10 yıldır melodik death metal üreten sırp grup. pandemi henüz patlamışken ilk albümleri olan the war is on 'u çıkarmışlardı. birkaç gün önce de şimdilik son albümleri olan embrace reality 'yi satışa sundular. ilk albümü sınırlı sayıda basmalarını anlamadım. sırbistan'da da ünlü bir grup değiller. bosnalı eski thrashçiler olan bombarder'la 10 küsur yıldır çalışan "grom records"'tan çıkmış iki albümleri de. bi' miktar satış stratejisi denemişler bence ilk albümde. hatta ilk albümün kaset olarak gene sınırlı sayıda satışa sunulması da garip bence. "kaset kullanan mı kaldı?" değil olay, koleksiyoncular için böyle yaptıklarını anlıyorum tabii ama gene de, maddi bir sıkıntı yoksa, keyfi olarak sınırlı sayıda albüm basmak kötü duruyor.

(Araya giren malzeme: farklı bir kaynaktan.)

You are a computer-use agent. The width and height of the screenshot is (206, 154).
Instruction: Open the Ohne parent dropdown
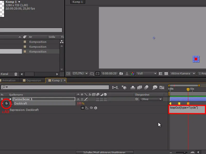pos(151,99)
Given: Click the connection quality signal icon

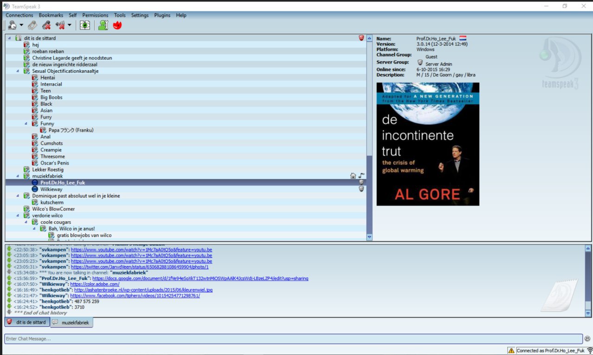Looking at the screenshot, I should click(590, 351).
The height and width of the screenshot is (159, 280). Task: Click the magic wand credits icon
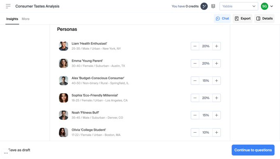click(204, 6)
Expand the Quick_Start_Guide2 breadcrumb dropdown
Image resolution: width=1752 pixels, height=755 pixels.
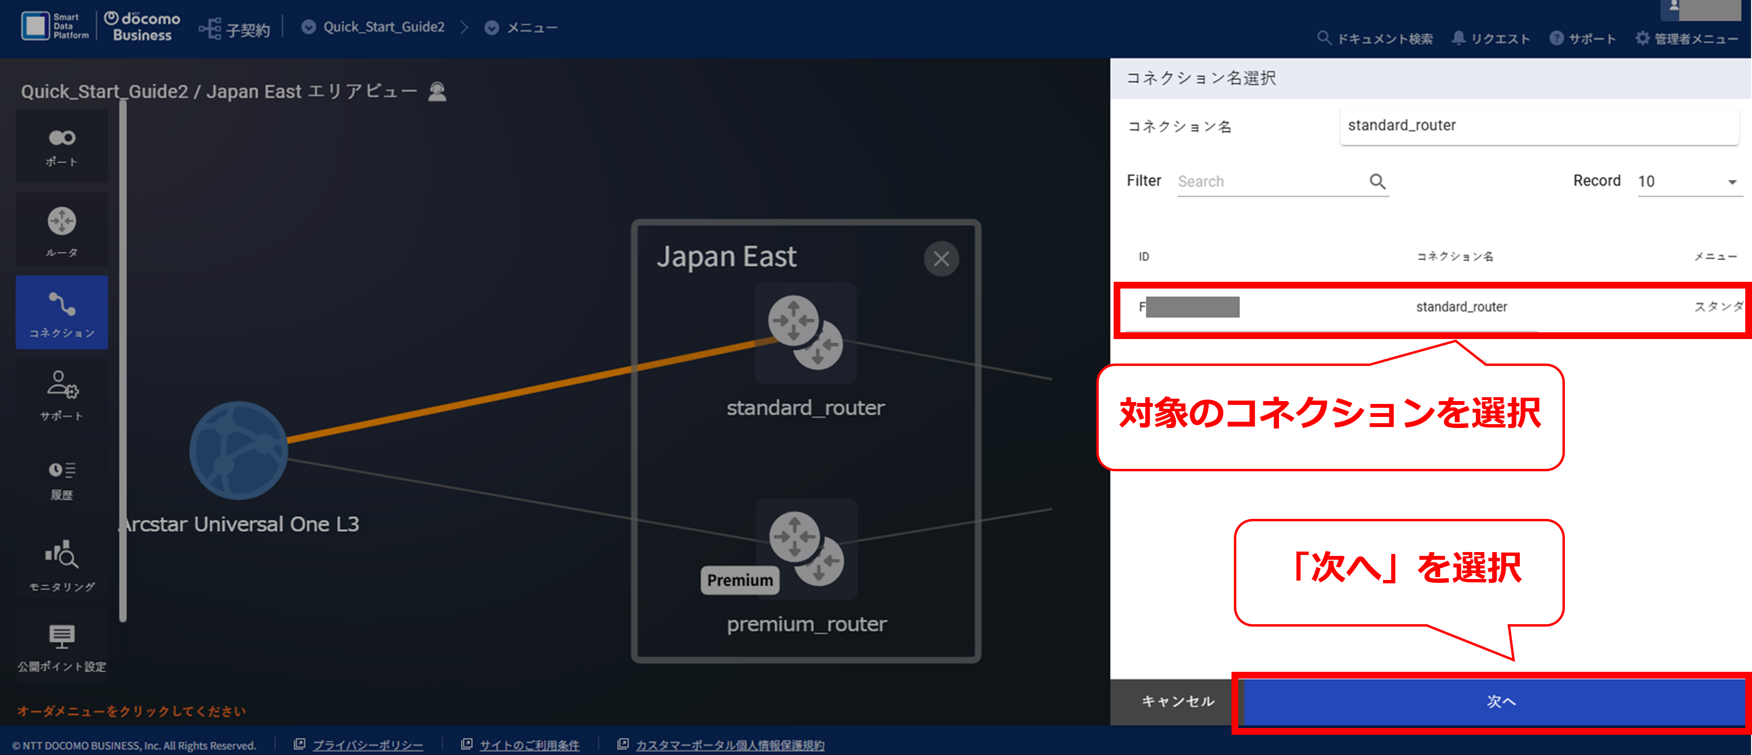point(308,27)
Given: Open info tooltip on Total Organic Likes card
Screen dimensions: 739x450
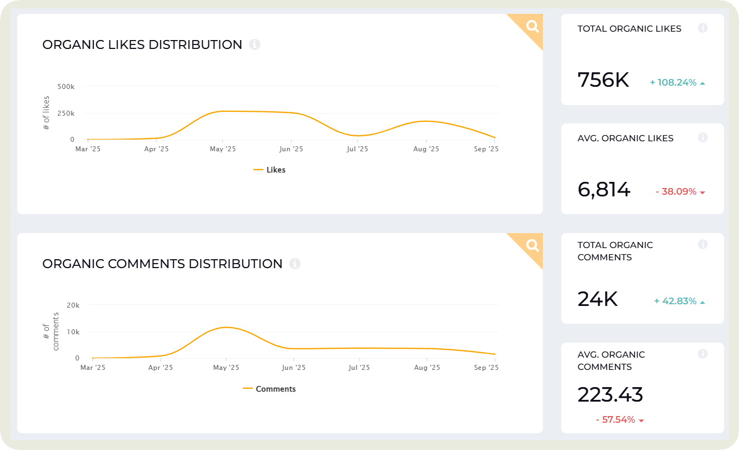Looking at the screenshot, I should pyautogui.click(x=703, y=28).
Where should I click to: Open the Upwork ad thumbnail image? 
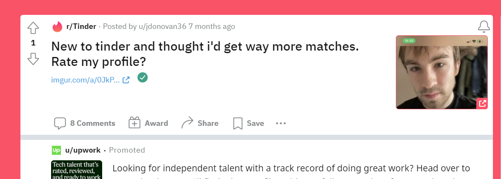point(77,169)
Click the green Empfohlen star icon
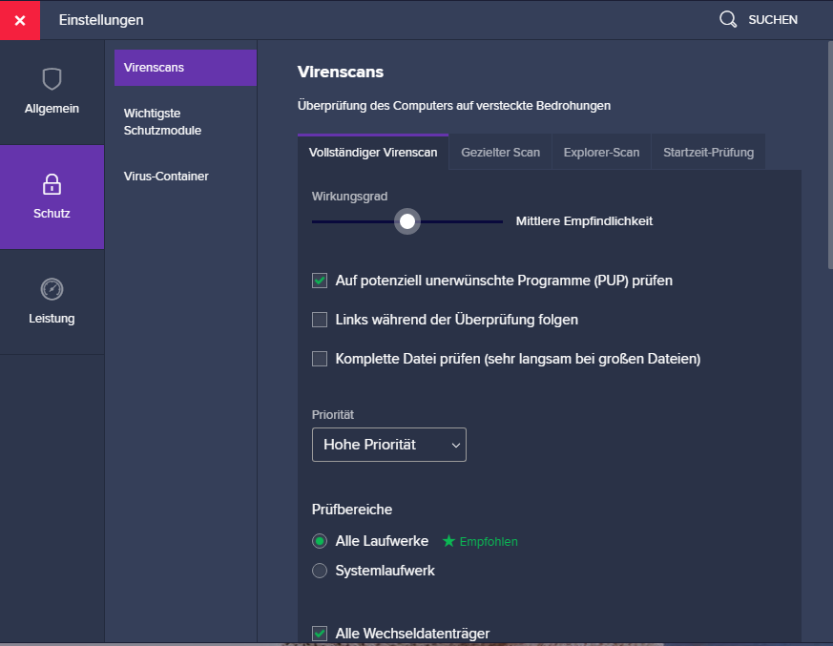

gene sırbistan'dan çıkan jenner'ı duymuşsunuzdur belki. balkanların thrash metal üretiminde iyi bir yerdedir. jenner'ın da kurucu ekibinde yer alan davulcu selena simiç (selena simić) nemesis'in de kurucularından. jenner'ın dümdüz, keyifsiz thrash yapmadığını selena'nın bol bol zil kullanmasından anlarsınız. nemesis'in de özellikle çok tekrarlı ritimlerde bol bol zil kullanması fena halde farklı gelebilir size. selena'nın davul tekniğinin bazı yerlerde eleştirildiğini, yeterince hızlı olmadığı için içinde yer aldığı grubu melodik, kulağa hoş görünen ama teknik açıdan yetersiz olduğu da apaçık belli olan bir yapıya büründürdüğü söylenir. ben jenner'da da, nemesis'te de bu eleştiriye hak veremedim. gururumuz olan kırmızı'nın aslı polat'ıyla da benzer görüyorum hatta; ritmi belirlerken çift cross'a insan evladı değilmiş gibi abanma, gitarla birlikte uyum içinde kalma ayrıntıları selena'da da var. ne davul övdüm be, gruba geçeyim.
vokalde sanja drça (sanja drča) var. brutalı fena değil, sözlerdeki öfke patlamalarını ise iyi iletiyor dinleyiciye. sahnesinin mükemmel olabileceğini düşünüyorum çünkü gözlerimi kapatıp özellikle albüme adını veren embrace reality'de ve burn'de kendisini sahneyi koştura koştura gezerken hayal ediyorum. angela gossow'dan etkilenmiş olabileceğini de düşünüyorum çünkü kayıt aşamasında ekledikleri brutal'ı çiftleyen ve dinlerken deli gibi gaza getiren eko sesini -aynı kraliçe gibi- müthiş genişletiyor bence. solocuları aleksandra petroviç (aleksandra petrović) bazı şarkıların dümdüz death metal olarak gitmemesini sağlayan yegane unsur olmuş. soloları (özellikle circle of death'de) ritimden bambaşka bir yerden girebiliyor. bunun şarkıyı bozduğu da düşünülebilir, dinleyiciye bir nefes aldırmak istediği de. ben hoşlandım. ritimci ise, bas ile birlikte grubun sürekli değişen parçası. ilk albümde de yer almasına rağmen, grubun yerine adam aradığı belli olan tijana milivojeviç (tijana milivojević) çoğu ritimde davulu zorlamıyor, vokali daha fazla hız için gazlamıyor; genelde işini yapıyor.
isimlerden anlamışsınızdır ama gene de söylemek lazım: tamamı kadınlardan oluşan metal grupları, yıl 2200 de olsa az sayıda kalacak. nemesis bu yönünü kullanmıyor bence. albüm kapaklarında da, geniş şekilde yapamadıkları pr çalışmalarında da bunu görmedim. zaten sanja'nın sesinin çapı ve selena'nın benim başarılı bulduğum davul tekniği ve hızı grubu belli bi' seviyenin altına düşürmeyecektir. son albümlerini öneririm. güzel riff'ler keşfedebilirsiniz. ayrıca jenner'a da bi' şans verin bence bu bahaneyle. dümdüz thrash gibi gelmeyebilir, müzikal ufkunuzu genişletmenize yardımcı olabilir. ayrıca kendinize thrashçi diyor ve jenner'ı bilmiyorsanız da, cehaletinize kurşun sıkmış olursunuz. her türlü win-win bence.